Saved entries
________________________

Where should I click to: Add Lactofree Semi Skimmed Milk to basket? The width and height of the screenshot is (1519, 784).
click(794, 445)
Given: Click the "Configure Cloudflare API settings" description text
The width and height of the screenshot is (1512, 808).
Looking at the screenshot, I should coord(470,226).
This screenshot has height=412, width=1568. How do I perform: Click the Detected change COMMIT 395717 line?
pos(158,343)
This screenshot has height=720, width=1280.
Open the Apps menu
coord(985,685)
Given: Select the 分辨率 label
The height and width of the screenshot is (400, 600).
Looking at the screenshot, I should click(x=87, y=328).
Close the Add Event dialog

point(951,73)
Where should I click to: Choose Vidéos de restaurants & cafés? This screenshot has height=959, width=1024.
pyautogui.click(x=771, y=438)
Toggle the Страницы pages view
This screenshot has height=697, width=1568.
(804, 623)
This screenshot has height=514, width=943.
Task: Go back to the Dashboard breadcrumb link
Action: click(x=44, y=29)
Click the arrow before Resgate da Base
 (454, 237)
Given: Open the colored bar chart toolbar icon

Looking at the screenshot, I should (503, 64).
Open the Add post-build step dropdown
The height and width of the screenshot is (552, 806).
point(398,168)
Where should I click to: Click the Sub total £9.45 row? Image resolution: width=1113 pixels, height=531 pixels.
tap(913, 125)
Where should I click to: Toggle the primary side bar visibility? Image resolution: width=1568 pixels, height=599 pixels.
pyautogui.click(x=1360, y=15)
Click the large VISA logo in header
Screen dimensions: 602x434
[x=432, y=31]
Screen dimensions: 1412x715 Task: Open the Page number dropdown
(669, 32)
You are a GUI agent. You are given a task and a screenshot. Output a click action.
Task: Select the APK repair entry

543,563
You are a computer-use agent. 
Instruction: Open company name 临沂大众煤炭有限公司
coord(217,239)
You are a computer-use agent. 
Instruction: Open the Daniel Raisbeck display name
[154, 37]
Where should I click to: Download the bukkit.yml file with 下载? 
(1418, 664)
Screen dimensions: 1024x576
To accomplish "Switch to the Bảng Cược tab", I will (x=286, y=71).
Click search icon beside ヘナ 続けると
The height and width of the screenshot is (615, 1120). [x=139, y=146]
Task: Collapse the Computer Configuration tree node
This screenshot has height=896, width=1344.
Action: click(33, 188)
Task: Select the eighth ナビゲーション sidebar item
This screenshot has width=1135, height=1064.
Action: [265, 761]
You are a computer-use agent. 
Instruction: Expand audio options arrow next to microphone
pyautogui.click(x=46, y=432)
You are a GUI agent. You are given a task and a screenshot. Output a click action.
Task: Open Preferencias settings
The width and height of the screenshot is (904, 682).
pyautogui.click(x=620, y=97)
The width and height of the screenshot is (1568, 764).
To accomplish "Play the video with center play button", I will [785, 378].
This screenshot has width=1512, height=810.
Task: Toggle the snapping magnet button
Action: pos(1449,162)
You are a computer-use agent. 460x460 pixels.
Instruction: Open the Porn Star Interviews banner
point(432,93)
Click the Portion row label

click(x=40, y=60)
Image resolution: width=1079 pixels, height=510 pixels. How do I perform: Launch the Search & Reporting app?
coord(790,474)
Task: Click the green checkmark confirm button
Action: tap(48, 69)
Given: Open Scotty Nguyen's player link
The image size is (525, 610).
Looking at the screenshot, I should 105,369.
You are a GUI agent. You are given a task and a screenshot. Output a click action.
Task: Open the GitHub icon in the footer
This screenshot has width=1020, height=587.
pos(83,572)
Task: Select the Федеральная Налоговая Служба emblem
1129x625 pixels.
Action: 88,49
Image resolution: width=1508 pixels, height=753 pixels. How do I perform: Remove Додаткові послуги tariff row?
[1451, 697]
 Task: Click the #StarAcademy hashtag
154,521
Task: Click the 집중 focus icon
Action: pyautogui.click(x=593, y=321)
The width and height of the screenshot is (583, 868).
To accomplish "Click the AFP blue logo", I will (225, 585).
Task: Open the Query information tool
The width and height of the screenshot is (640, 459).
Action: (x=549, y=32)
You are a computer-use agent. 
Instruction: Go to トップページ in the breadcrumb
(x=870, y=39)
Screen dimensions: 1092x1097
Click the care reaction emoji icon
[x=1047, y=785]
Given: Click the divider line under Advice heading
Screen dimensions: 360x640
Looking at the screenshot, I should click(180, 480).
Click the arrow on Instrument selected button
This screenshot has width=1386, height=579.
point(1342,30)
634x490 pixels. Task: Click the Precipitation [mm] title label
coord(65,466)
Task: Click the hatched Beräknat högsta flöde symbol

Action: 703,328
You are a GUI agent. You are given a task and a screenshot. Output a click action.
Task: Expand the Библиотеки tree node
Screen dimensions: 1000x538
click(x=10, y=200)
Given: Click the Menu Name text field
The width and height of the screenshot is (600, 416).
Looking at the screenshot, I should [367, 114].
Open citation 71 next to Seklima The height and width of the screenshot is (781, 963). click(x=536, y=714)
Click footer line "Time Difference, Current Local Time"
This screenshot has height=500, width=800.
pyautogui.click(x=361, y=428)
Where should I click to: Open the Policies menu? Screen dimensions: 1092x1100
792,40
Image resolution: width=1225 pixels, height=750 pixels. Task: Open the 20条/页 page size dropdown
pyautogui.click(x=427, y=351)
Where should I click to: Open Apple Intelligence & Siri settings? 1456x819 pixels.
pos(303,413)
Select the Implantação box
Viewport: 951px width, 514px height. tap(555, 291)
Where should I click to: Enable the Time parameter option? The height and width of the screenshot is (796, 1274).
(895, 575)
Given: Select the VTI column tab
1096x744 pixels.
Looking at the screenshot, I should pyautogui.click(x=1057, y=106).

________________________

Exact copies of the lines from the one holding "The width and height of the screenshot is (600, 416)." to the end of the entries are all that should be written.

[Finished exercise]
The width and height of the screenshot is (600, 416).
Looking at the screenshot, I should [367, 114].
Open citation 71 next to Seklima The height and width of the screenshot is (781, 963). click(x=536, y=714)
Click footer line "Time Difference, Current Local Time"
This screenshot has height=500, width=800.
pyautogui.click(x=361, y=428)
Where should I click to: Open the Policies menu? Screen dimensions: 1092x1100
792,40
Image resolution: width=1225 pixels, height=750 pixels. Task: Open the 20条/页 page size dropdown
pyautogui.click(x=427, y=351)
Where should I click to: Open Apple Intelligence & Siri settings? 1456x819 pixels.
pos(303,413)
Select the Implantação box
Viewport: 951px width, 514px height. tap(555, 291)
Where should I click to: Enable the Time parameter option? The height and width of the screenshot is (796, 1274).
(895, 575)
Given: Select the VTI column tab
1096x744 pixels.
Looking at the screenshot, I should pyautogui.click(x=1057, y=106).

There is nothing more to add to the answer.